In esso aleggia un profondo sentimento di amore, ma di un “amore bugiardo” perché mal indirizzato, che non riesce compiutamente a realizzarsi in un archetipo di famiglia felice, come quelle veicolate dalle réclame televisive, composta com’è da un padre inconcludente ed irrisolto – che viaggia spesso per lavoro, appassionato di pub e scommesse, adorato dalla Tatty voce narrante – da una mamma più giovane e tormentata, dalle sue due sorelle maggiori – Deirdre, “la bambina speciale che Dio ci ha mandato perché ci ama tanto e sa che può fidarsi di noi per badare a lei”e la stoica Jeanniee dai due, poi diventati tre, fratelli più piccoli – Brian, Luke e Michael, che però rimangono più sfumati sul fondo della narrazione.

Intorno a loro gravita inoltre una folla variopinta ed inadeguata di zii, zie, cugini e amici, mai capaci, comunque, di poter dare una mano alla famiglia nel preservare una qualsivoglia forma di equilibrio e di pace, sia collettiva che individuale.

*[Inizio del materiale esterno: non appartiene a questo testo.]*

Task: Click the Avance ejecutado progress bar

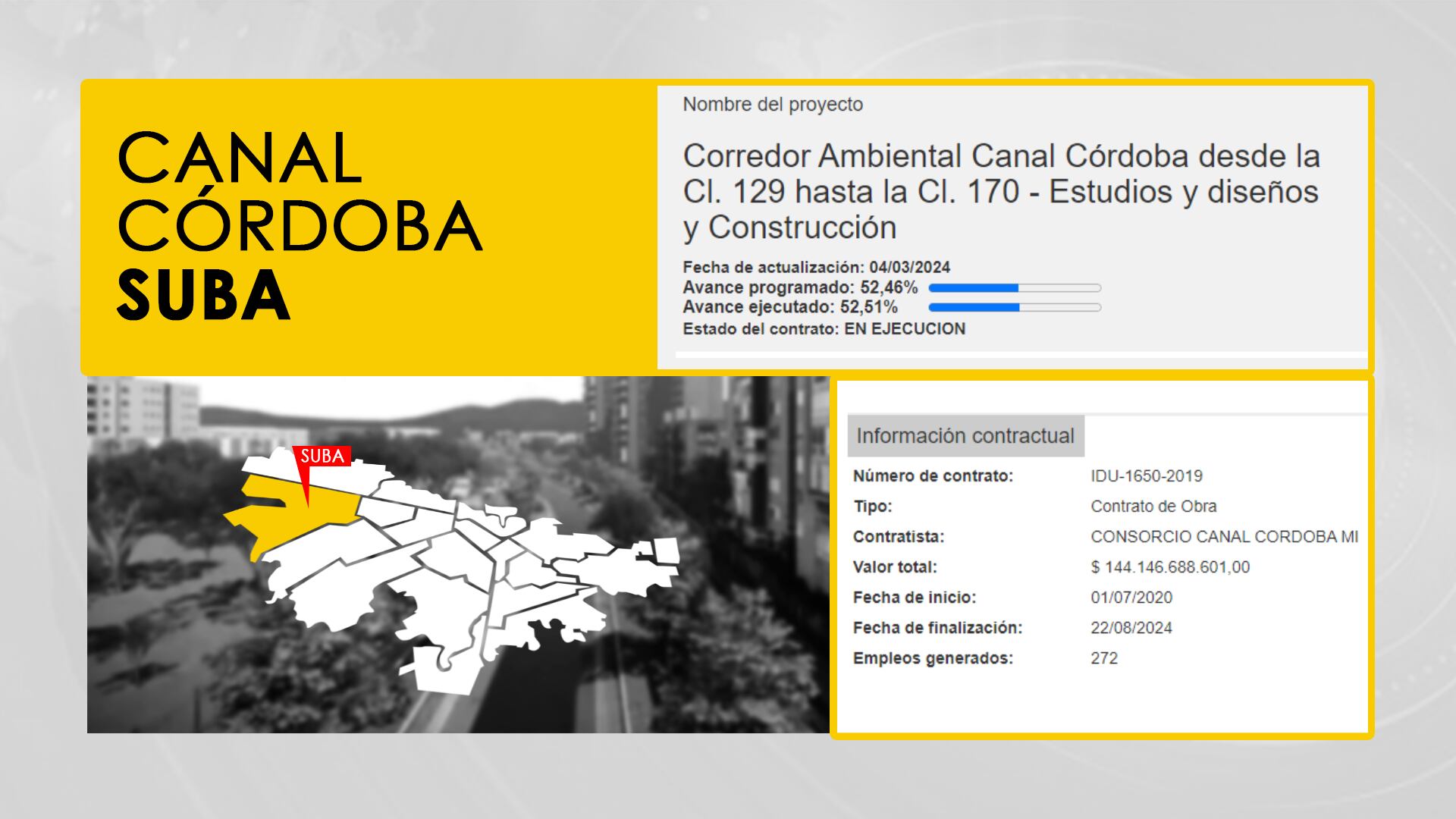Action: [1014, 307]
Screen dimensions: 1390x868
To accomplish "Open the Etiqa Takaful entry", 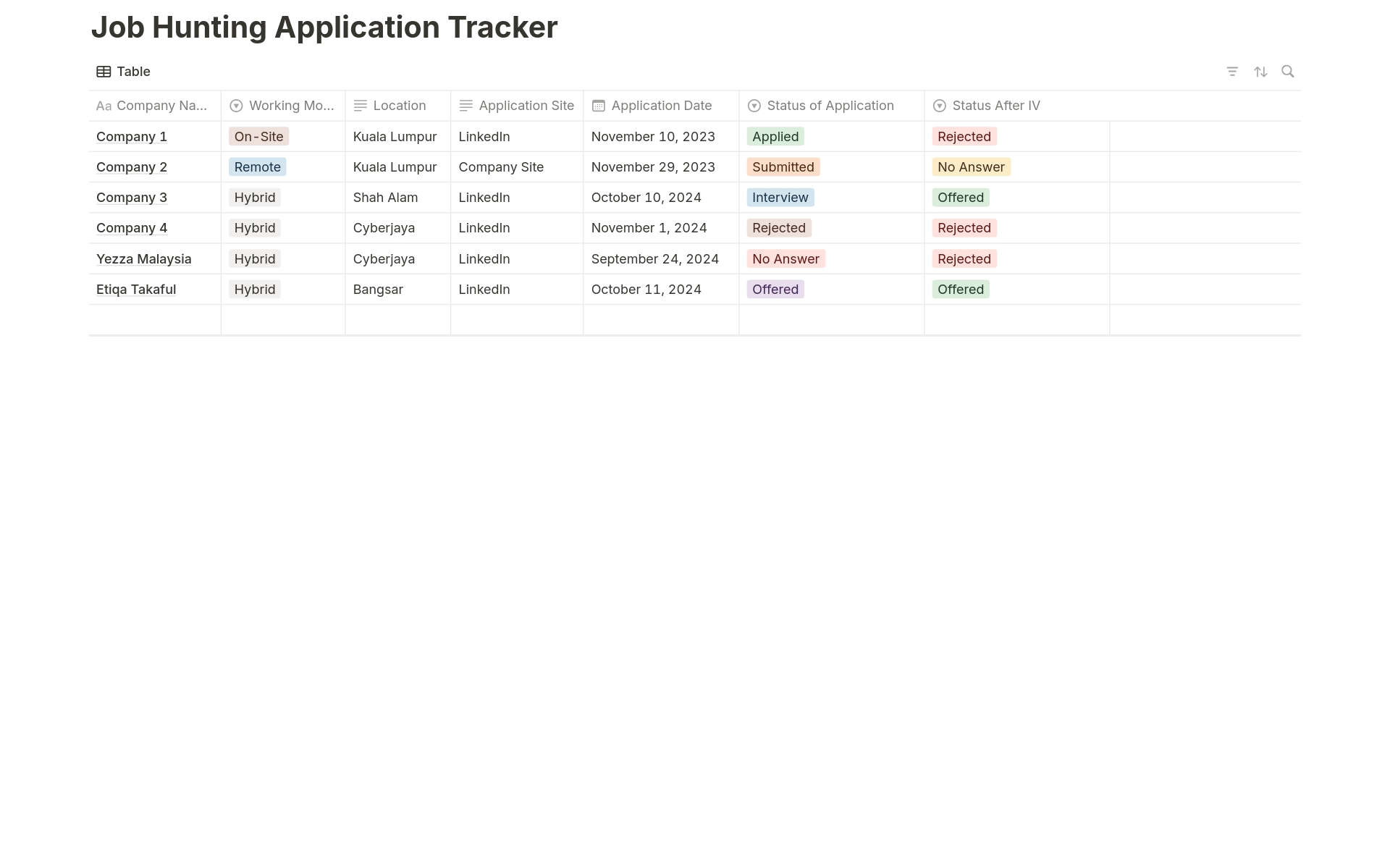I will pos(136,290).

Ma Tatty non è solo un vivido affresco sull’Irlanda a cavallo degli anni ’60 e ’70, ma anche un elogio dell’immaginazione dei bambini, delle storie e delle vite inventate in cui una bambina riesce a rifugiarsi quando la realtà diventa troppo dura da affrontare con raziocinio.

Un libro campione di vendite in Irlanda e in Inghilterra, inserito tra le 50 opere irlandesi più importanti degli anni duemila. Ma, soprattutto, una storia da cui è difficile staccarsi, appena dopo averne finito la lettura.

Perché scritta in maniera eccellente, dispensatrice di una empatia che riesce a farti affezionare ai personaggi ed alle loro debolezze, capace di far riflettere, sorridere ed anche incazzare, in un melange di emozioni che riesce a confondere anche il lettore più esperto.

La dodicenne Tatty ci ricorda che l’Amore è sbilenco, ma forse è questa l’unica forma che tale vampa può assumere per esseri perfettibili come noi umani.